Closing out our trip was Brussels, the capital of Belgium or, as I like to call it, Belg-yum. Here, chocolate shops are scattered as far as the eye can see, waffle houses run at pretty much a 1:1 ratio with the population, and restaurants seem to be brimming with guests 24/7. Seriously, if you leave Brussels hungry, you’re doing it wrong. Of course, not all chocolates are created equal. If you want to treat your guests to something really memorable, take a trip to Mary – the official chocolatier to the Royal Family. One bite of these delicious artisan truffles will have you overlooking their steep price tag, for chocolate’s sake.

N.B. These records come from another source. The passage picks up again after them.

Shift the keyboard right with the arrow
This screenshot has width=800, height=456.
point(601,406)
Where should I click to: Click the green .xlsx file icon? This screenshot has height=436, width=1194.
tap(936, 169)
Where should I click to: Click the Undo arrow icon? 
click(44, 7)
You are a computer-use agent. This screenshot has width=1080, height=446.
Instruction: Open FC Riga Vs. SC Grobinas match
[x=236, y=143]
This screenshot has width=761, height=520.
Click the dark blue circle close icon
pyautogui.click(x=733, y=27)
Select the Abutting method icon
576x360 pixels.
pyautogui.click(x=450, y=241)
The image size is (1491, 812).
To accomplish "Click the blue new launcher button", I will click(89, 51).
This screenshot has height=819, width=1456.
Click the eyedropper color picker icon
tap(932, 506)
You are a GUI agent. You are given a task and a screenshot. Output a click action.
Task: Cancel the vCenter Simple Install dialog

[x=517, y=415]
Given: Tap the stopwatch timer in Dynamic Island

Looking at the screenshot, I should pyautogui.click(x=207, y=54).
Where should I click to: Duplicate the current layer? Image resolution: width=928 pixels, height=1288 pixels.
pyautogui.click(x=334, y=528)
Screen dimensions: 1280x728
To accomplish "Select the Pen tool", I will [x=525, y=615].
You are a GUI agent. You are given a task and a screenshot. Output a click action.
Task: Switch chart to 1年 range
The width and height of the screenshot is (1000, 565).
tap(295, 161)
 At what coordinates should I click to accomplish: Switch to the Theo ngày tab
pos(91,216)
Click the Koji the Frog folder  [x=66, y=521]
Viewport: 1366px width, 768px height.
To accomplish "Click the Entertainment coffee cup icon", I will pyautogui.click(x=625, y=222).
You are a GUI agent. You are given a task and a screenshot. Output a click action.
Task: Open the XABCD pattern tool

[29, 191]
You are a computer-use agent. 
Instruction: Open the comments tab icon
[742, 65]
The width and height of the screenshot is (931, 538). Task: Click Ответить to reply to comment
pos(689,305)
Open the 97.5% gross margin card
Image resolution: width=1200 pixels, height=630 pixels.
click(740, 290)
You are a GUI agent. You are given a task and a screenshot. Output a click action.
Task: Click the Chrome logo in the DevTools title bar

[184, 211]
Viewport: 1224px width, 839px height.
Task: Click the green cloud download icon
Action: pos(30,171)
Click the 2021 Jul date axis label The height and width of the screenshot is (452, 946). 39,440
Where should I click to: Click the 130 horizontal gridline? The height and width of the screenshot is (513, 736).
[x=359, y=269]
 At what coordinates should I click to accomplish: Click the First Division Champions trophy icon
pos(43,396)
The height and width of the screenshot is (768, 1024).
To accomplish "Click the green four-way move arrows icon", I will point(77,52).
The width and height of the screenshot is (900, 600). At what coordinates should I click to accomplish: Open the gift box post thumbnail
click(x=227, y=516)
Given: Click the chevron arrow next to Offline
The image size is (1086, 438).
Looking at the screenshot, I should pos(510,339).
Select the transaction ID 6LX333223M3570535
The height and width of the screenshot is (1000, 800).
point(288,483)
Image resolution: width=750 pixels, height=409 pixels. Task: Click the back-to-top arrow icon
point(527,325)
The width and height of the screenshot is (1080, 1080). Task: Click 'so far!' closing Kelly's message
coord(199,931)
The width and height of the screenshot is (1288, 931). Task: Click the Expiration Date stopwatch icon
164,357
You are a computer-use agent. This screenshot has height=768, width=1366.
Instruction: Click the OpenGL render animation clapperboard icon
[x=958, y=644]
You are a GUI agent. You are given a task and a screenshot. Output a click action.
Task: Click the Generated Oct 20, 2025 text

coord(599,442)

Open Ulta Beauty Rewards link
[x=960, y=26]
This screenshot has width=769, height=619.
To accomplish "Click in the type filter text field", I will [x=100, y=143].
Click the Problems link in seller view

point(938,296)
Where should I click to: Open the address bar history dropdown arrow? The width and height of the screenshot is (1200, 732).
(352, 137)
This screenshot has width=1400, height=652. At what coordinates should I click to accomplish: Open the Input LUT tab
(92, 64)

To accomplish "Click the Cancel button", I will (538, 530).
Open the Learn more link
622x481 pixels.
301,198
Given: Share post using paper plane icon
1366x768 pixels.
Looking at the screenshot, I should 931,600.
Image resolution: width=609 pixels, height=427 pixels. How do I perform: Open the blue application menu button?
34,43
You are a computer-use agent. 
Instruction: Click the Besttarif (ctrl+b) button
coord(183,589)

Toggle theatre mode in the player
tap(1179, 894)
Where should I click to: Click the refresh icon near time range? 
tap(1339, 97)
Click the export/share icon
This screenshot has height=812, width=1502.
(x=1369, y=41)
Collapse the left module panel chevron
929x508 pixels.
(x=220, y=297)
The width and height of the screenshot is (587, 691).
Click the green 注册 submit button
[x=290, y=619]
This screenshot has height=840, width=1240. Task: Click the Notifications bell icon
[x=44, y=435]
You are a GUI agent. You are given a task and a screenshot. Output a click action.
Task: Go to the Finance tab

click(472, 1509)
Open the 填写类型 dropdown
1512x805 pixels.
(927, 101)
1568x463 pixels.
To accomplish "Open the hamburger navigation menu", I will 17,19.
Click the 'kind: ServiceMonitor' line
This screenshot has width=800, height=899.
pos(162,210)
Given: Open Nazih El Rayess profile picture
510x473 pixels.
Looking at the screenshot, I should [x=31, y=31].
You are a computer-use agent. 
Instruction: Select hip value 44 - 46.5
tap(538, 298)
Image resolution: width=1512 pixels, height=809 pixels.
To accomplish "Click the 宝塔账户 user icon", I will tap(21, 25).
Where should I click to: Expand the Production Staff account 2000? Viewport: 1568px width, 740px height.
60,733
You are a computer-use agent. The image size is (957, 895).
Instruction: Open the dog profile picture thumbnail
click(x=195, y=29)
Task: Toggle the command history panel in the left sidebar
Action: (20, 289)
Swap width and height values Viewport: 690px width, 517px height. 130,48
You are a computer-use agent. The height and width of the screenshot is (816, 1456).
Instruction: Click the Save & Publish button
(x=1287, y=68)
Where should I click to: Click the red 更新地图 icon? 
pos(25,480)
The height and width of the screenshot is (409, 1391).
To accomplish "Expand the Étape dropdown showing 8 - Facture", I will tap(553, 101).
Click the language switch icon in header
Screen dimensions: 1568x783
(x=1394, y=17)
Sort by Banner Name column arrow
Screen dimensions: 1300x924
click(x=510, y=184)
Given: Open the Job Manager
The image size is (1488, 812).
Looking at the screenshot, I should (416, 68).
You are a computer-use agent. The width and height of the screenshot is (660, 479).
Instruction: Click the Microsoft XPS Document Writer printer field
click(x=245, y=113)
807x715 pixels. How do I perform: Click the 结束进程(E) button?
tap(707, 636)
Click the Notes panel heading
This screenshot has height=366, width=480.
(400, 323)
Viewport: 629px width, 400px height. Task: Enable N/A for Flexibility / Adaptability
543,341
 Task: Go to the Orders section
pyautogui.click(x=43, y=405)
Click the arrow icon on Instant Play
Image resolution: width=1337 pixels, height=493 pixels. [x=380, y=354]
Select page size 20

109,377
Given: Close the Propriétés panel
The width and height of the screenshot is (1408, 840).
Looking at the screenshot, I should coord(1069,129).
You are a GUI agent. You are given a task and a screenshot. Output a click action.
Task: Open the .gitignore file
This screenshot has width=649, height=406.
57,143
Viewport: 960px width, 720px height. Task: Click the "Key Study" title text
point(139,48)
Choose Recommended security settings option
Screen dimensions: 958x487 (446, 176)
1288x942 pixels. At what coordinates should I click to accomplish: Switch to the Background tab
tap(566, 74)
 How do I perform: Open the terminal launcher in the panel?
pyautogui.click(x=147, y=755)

After eating our way through the city, we arrived at our hotel – the glamorous Hôtel le Plaza, where we were surprised with violin lessons. I’ll be the first to admit, I’m pretty tone deaf, but after an hour, our maestros had us playing like the pros (if you ignore all the screeching and missed notes, that is). If you’re looking for some unique and authentic teambuilding, look no further. It was then that we were guided to our final evening dinner venue, a beautiful theatre lit up with candles and a family-style table in the heart of the orchestra. To say we were wined and dined that evening would be an understatement. A magnificent pianist performed through each course – each somehow even more delicious than the last – while the service staff worked their way around the table like a well- rehearsed ensemble. I think it’s safe to say we all went to bed that night with both our stomachs and our hearts full.

Last, I would be remiss to not mention the incredible hospitality we experienced over the course of our stay. From the moment we stepped foot in Belgium, everyone we had the pleasure of interacting with was an absolute delight. Although Belgians might fly under the radar when most think of “Europeans”, they are a small but proud nation with a warmth about them that is evident to all who visit. Laymen and service staff alike, there is no doubt Belgians appreciate the finer things in life and take great satisfaction in showing off everything their amazing country has to offer. From the people to the pastries, the architecture to the activities, and the food to the festivities, Belgium has an undeniable charm you do not want to miss!